Our son Jeffery came out to us at age 20. While this only fed our fire to witness inclusiveness in the Church, it much more powerfully and humblingly invited us into a lifelong journey to honor identity and vocation, life and work, of a dearly beloved one. Twenty years later Jeffery is partnered and studying for a PhD with intent to write a history of LGBT communities in Nevada. In retirement Julie and I remain active with local PFLAG chapter and affiliate with local MCC congregation, where I have been pleased to preach several times. I am trying to write at http://www.johnnyjubilee.blogspot.com.
Here is part of the closing of my statement, “No Longer My Own,” that I provided to the United Methodist Committee on Investigations that was convened to investigate the Sacramento 68:
Finally, these complaints are not about us. They are about specific gay and lesbian, bisexual and transgender persons touching our lives and our works; and about their families and friends; all with very real names and faces, natures and histories. They are about the larger gay community, contending with gross prejudice and abuse by those with a desperate need to be “right” about something, to “hold the line” somewhere. . . .
These complaints are not about going to trial per se. They are about changing mind and heart, word and deed, in both church and world. New occasions, still, are teaching new duties, and God is making all things new. If this happens to be an issue of human liberation, whose time, under God, has come, then the church imperils itself, its very own life and work, to deny the just claim of the issue. I consider we are, in our ways, giving the church the chance to be church, yet once again! It is the chance of the church to be true to our own better self, to rise to our own resurrection-invested self-interest in the full exercise of earthly justice and undying love!

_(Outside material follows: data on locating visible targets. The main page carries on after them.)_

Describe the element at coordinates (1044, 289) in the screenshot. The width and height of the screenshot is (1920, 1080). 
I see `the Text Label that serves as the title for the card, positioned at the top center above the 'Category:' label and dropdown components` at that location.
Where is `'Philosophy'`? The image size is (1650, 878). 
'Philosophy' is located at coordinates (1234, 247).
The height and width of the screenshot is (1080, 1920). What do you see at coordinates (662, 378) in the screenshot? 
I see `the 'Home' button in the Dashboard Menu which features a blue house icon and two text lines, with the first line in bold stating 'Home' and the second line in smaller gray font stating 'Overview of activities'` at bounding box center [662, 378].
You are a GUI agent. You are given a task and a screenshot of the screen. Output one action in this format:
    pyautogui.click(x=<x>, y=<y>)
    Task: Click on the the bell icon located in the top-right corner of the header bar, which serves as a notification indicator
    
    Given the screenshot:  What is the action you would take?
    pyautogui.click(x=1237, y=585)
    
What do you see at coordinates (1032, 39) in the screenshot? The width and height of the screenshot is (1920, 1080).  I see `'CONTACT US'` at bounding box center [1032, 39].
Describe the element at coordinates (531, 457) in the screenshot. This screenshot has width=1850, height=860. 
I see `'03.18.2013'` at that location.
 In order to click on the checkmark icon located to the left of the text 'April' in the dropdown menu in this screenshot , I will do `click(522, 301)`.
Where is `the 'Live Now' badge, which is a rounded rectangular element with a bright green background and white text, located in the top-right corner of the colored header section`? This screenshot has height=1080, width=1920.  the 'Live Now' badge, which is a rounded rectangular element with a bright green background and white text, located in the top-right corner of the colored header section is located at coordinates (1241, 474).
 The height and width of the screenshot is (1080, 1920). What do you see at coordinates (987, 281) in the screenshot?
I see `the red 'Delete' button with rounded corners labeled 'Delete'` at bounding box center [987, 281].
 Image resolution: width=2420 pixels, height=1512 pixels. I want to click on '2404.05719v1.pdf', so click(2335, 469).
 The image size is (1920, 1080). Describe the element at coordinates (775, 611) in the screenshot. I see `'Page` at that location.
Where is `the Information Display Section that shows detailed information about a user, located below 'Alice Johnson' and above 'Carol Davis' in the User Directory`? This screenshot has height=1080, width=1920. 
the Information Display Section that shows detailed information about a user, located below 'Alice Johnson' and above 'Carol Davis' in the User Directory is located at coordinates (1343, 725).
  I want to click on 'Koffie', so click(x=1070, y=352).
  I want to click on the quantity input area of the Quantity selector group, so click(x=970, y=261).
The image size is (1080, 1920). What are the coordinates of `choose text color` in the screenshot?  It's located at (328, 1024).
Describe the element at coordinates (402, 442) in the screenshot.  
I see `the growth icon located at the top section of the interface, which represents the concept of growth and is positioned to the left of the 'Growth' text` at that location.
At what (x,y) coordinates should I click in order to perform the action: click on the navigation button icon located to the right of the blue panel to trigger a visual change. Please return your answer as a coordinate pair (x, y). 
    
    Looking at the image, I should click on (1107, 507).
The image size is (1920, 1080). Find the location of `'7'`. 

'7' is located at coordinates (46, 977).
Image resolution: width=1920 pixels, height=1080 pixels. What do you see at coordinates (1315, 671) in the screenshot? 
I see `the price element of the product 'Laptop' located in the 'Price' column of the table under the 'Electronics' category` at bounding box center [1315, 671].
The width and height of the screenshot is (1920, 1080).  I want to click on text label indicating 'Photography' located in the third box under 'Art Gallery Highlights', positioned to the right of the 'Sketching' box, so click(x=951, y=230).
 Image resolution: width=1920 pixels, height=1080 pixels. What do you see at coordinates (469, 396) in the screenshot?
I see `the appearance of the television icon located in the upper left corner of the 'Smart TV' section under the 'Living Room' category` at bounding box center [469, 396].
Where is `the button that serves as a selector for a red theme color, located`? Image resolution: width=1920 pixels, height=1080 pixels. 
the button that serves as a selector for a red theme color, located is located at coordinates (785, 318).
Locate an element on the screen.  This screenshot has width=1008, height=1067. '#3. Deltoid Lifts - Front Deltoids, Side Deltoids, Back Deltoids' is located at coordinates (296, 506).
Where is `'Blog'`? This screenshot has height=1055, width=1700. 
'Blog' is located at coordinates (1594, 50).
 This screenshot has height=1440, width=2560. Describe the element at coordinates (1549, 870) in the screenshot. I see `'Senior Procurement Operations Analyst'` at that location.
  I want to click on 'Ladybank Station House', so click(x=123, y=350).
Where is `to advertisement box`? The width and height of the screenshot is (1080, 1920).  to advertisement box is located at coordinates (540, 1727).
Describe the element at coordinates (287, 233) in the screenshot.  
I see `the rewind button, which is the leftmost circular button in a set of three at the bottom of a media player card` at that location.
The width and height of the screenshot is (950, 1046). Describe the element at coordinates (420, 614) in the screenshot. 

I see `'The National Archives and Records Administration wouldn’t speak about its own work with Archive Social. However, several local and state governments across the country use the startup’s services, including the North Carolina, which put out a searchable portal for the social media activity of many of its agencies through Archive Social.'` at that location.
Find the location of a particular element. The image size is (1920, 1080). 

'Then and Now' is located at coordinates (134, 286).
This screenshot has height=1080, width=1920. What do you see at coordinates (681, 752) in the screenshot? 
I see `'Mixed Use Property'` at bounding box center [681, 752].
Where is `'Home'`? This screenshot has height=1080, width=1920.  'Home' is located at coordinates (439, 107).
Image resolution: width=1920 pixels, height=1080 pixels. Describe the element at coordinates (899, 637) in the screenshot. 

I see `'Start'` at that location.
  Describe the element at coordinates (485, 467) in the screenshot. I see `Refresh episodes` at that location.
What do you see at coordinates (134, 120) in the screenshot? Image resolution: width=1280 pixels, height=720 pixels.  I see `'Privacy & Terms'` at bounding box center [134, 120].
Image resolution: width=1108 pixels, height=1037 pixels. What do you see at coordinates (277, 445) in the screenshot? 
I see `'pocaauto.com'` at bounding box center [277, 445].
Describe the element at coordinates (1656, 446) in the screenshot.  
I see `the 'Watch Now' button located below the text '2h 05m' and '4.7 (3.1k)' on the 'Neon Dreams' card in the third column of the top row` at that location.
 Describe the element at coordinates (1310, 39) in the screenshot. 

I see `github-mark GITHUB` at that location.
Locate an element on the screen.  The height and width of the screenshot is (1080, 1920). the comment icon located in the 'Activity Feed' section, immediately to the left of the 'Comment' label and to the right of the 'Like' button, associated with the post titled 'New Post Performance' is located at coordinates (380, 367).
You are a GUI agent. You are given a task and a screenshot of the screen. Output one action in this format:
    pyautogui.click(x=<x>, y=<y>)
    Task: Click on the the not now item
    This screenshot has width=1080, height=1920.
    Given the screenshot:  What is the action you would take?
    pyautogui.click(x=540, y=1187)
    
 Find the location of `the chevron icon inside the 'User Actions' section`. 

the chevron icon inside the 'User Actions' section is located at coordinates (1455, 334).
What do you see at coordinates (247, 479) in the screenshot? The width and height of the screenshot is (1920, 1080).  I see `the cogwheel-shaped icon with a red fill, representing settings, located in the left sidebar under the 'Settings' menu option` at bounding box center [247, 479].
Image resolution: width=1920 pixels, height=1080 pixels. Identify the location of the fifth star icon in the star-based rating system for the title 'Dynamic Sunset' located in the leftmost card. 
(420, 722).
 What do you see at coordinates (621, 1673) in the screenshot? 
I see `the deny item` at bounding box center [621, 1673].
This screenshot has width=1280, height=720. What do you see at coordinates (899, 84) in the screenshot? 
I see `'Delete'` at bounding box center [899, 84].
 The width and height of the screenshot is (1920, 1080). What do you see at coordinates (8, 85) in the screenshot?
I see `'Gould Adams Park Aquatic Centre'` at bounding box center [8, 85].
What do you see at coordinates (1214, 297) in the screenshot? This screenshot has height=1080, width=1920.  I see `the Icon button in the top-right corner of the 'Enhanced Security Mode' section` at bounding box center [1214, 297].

I believe the church one day, as always, in spite of ourselves, will rejoice in all those who did what was needed, throughout our history, to help keep our own best options alive. The effect of homophobia in the church is to deny the blessings of church to persons who seek to make the very covenants of loving and lasting commitment so desperately needed in our hurtful and hurting world. The further effect of homophobia in the church is to deny the church, the Body of Christ, the Spirit-led blessings of full participation by each and all of the children of our ever-creating, new-making God.
Let the committee help us, that we not deny, even defy, ourselves such opportunity to be made more whole. Let the committee imagine all that the church might have yet to learn from those whose committed relationships have endured, precisely with so little religious sanction and, really, with no cultural support at all! Lead us to be united with all those persons whose oppression has excluded them from all-too-many of our covenants through the years. By their longsuffering, we may yet be healed!
Rev. John J. Auer III died on July 21, 2020.